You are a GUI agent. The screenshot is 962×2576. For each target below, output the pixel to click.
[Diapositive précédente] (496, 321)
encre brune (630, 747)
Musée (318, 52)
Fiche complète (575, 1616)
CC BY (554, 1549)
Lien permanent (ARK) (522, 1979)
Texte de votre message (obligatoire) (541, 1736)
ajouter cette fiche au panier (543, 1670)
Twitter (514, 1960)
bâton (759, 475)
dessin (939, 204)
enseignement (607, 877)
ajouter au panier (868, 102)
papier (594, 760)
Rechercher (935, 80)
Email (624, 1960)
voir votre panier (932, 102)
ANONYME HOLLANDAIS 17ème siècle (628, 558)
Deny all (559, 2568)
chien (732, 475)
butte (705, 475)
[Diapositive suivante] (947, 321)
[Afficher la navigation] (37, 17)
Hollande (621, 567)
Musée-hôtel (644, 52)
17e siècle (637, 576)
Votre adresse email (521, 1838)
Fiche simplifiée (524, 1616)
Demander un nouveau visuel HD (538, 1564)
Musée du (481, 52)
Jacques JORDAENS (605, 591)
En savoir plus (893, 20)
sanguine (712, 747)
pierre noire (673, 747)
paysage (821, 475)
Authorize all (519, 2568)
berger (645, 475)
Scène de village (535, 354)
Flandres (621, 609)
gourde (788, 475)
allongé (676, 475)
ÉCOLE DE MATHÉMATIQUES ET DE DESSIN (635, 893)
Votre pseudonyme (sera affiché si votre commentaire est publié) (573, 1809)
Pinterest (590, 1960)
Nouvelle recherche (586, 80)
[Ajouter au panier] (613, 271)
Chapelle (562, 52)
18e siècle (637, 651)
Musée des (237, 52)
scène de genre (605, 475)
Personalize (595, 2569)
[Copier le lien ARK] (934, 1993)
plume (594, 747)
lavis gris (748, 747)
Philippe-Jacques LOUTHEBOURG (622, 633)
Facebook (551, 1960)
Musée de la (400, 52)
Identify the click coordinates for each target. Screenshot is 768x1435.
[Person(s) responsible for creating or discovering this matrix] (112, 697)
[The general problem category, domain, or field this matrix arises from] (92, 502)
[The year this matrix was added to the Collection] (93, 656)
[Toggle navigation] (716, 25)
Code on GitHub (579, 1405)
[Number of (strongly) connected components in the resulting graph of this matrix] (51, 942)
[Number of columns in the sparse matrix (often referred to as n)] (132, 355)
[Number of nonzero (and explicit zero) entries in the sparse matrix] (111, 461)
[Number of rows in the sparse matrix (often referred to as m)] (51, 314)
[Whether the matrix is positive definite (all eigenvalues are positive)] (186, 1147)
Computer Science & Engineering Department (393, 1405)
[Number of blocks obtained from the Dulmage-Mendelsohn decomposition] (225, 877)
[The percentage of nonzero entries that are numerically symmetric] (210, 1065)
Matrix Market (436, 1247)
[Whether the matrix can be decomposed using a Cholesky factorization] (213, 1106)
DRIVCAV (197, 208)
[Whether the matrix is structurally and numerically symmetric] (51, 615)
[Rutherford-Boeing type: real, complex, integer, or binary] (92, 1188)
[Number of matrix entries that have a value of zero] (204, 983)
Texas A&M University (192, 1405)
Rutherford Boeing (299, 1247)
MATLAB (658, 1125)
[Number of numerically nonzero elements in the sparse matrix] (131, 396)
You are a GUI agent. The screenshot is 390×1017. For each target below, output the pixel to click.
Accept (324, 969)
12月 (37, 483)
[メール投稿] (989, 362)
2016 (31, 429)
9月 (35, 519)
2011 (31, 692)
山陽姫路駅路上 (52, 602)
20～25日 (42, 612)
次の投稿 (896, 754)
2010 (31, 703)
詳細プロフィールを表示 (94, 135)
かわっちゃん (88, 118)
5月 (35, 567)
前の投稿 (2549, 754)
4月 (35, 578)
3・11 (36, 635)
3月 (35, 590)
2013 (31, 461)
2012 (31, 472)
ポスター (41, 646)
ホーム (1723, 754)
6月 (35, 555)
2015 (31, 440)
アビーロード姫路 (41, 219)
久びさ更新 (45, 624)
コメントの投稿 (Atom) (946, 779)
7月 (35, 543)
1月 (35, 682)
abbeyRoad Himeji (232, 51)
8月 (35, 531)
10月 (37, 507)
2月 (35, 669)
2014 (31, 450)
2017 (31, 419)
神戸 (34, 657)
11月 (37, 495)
════════════════
* Exercise *
Extract every line containing the string "that" from the material.

* Result of the task *
[The percentage of nonzero entries that are numerically symmetric] (210, 1065)
[Number of matrix entries that have a value of zero] (204, 983)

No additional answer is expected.